* Prompt: Using the entries that follow, transcribe only the lines from the line with "Viewport: 945px width, 1288px" to the line with "The height and width of the screenshot is (407, 828).", both included, exactly as they stand and without pictures.

* Given records:
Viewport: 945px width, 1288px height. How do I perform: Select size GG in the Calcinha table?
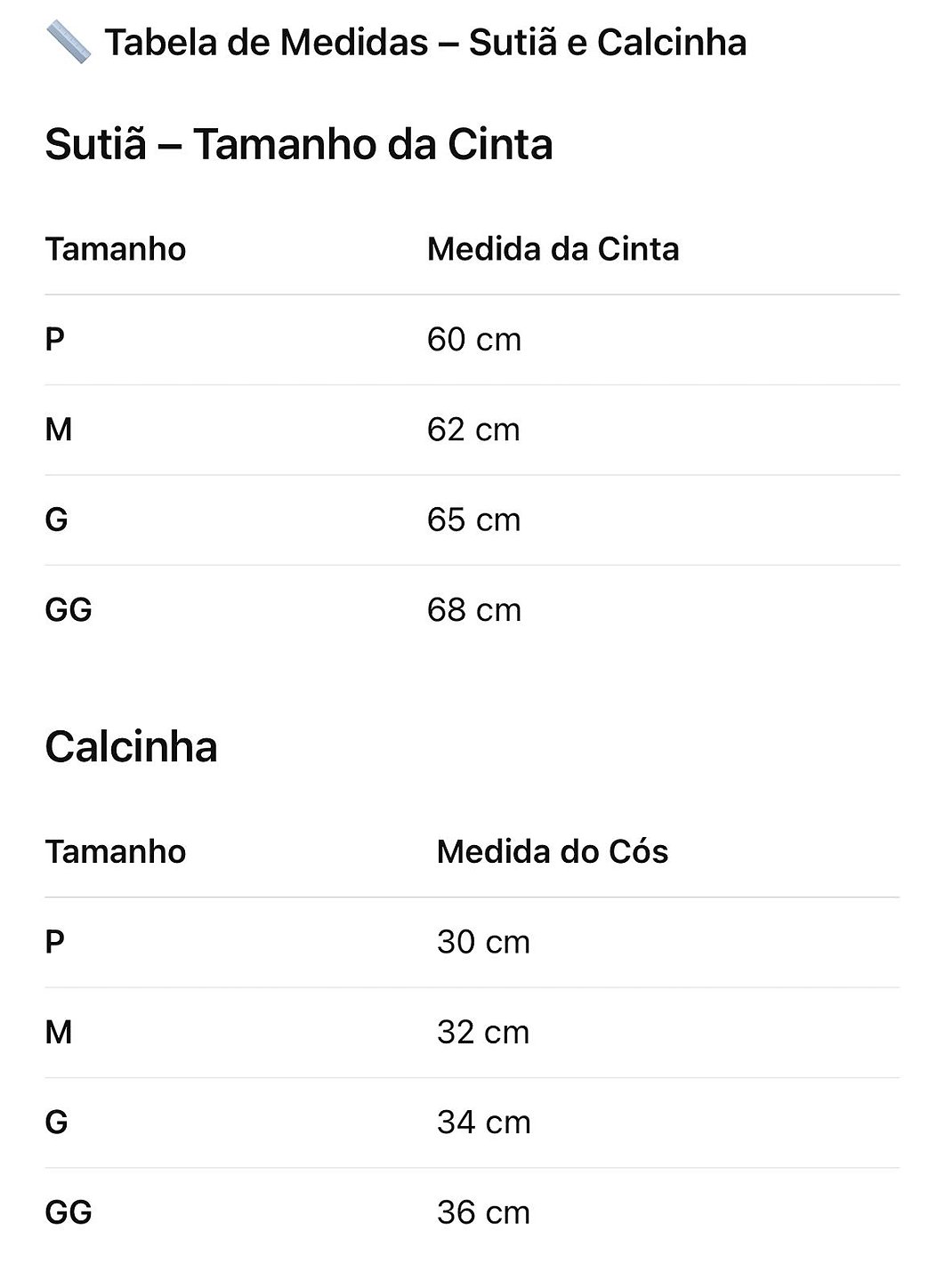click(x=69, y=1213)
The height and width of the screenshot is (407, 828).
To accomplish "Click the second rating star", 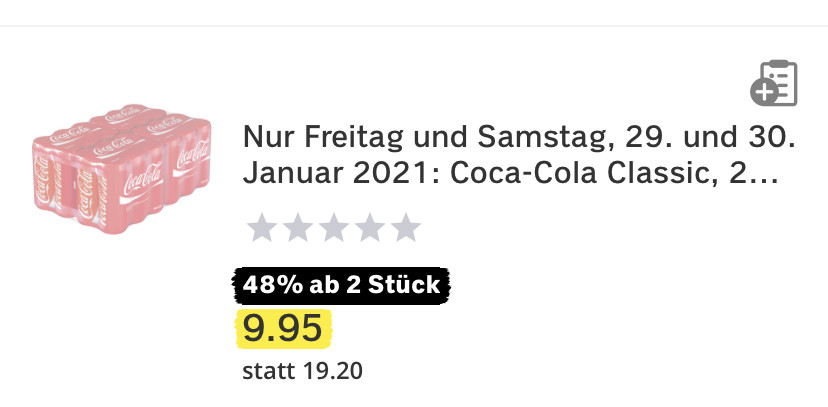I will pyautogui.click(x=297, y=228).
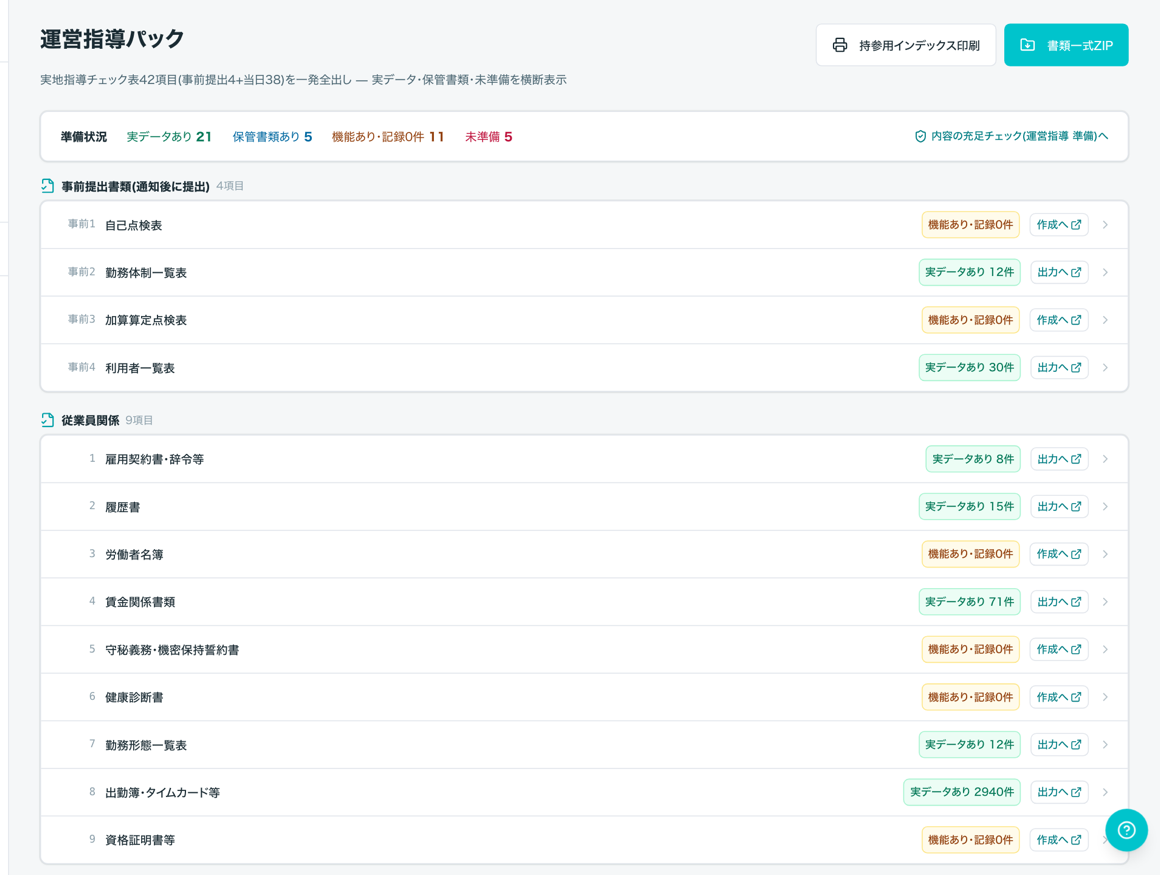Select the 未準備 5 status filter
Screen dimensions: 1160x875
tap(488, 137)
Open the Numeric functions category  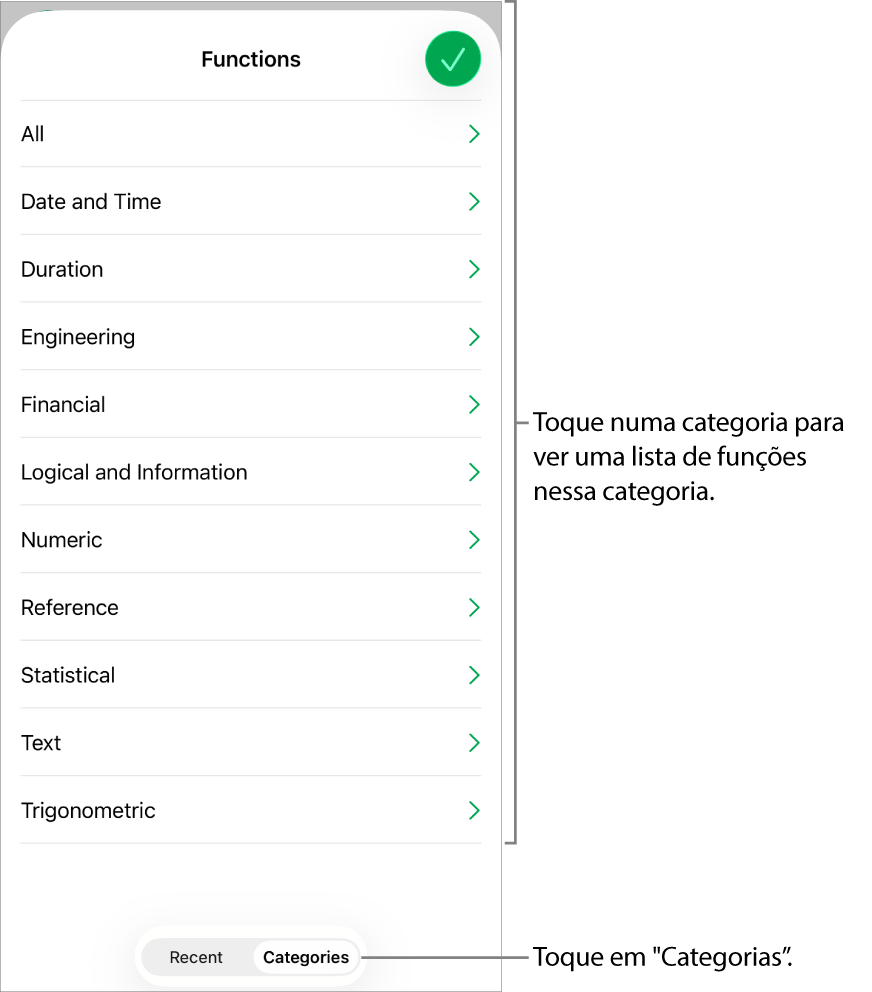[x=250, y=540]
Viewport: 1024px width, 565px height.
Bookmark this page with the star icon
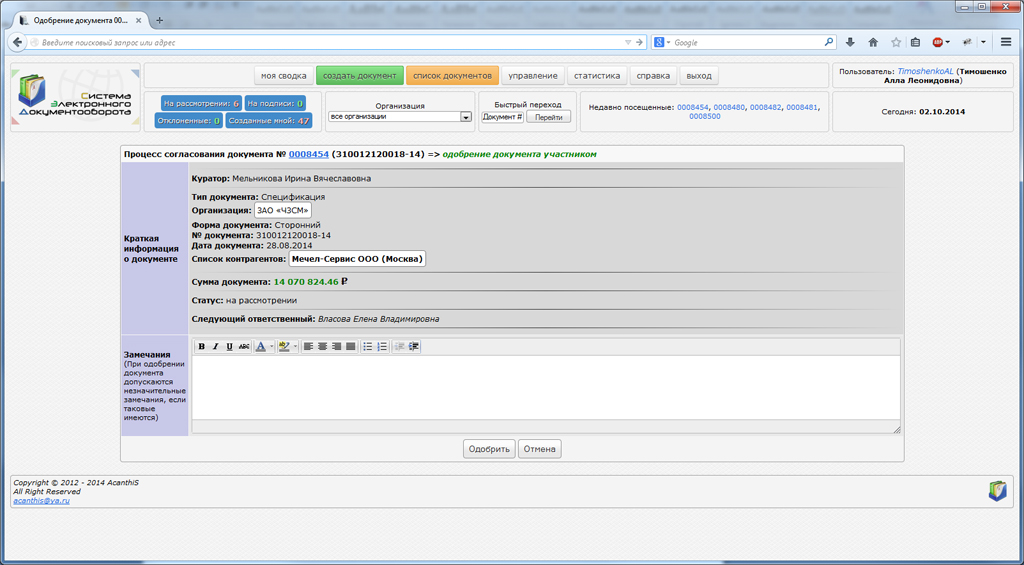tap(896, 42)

---

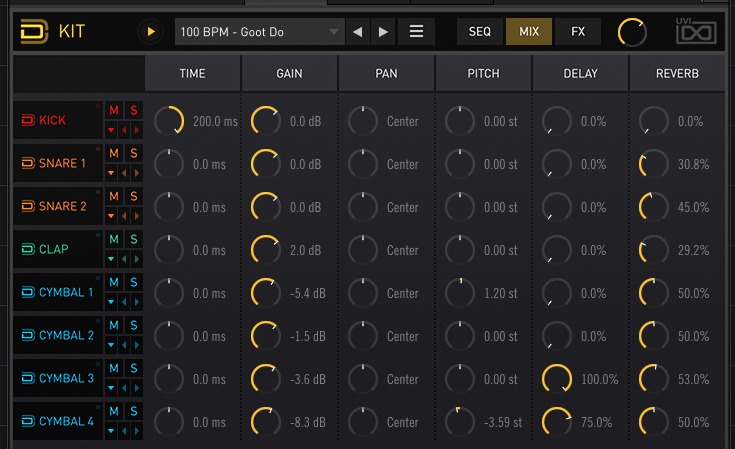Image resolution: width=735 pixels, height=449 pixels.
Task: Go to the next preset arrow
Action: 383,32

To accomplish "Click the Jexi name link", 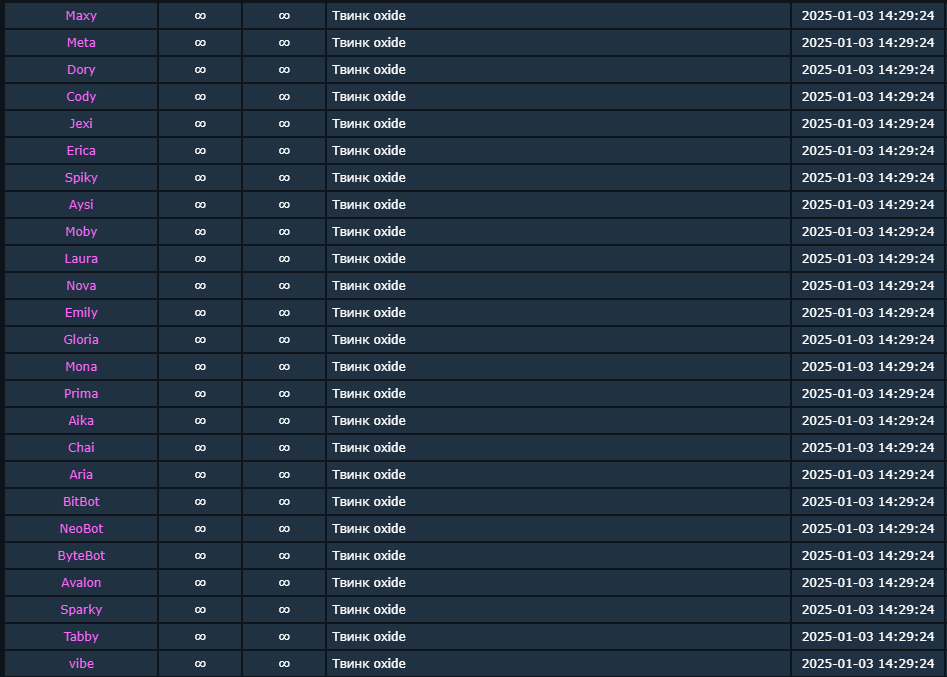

--

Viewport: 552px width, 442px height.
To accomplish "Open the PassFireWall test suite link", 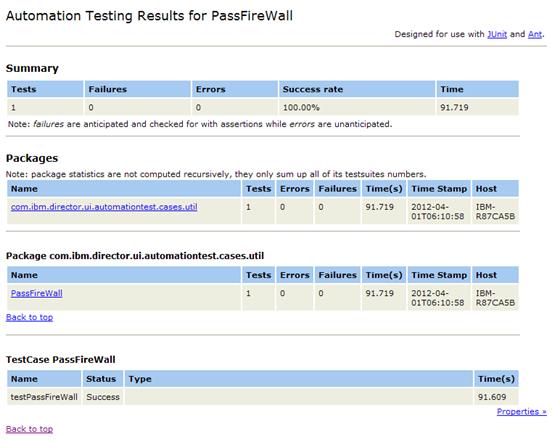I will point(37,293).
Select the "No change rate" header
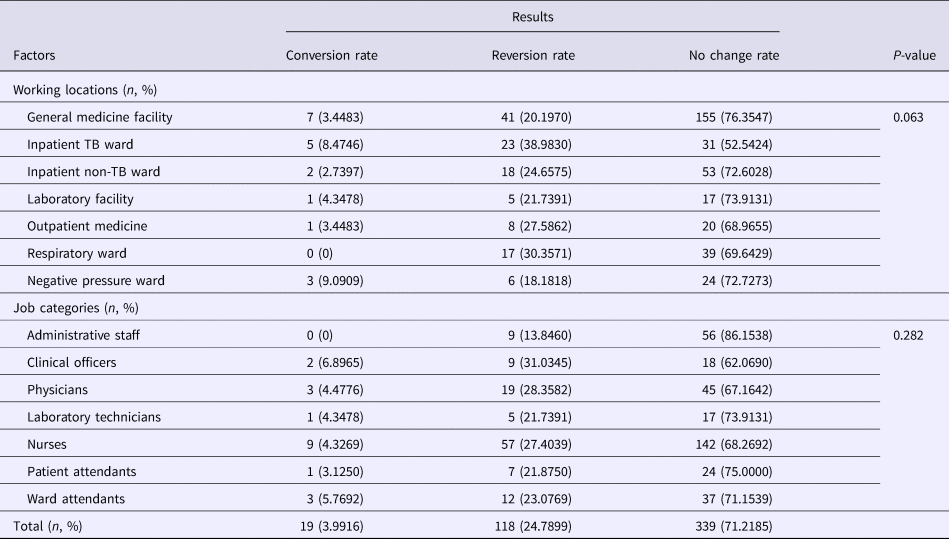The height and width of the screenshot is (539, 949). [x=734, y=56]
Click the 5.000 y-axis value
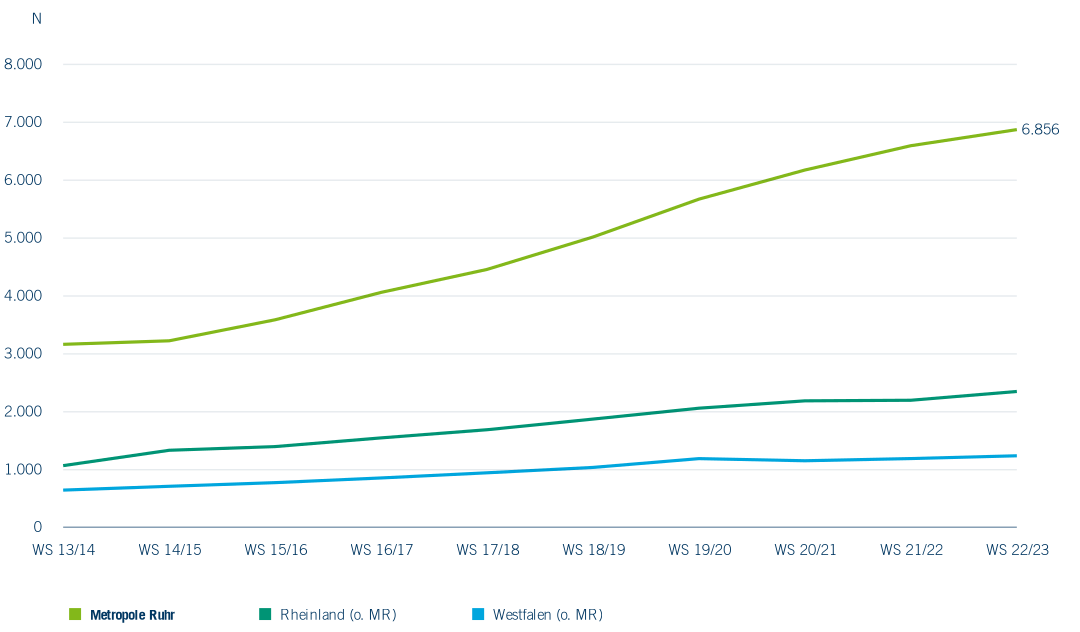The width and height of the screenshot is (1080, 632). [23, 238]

* Answer to this exercise:
Viewport: 945px width, 1288px height. How do I perform: Select size GG in the Calcinha table?
click(x=69, y=1213)
The height and width of the screenshot is (407, 828).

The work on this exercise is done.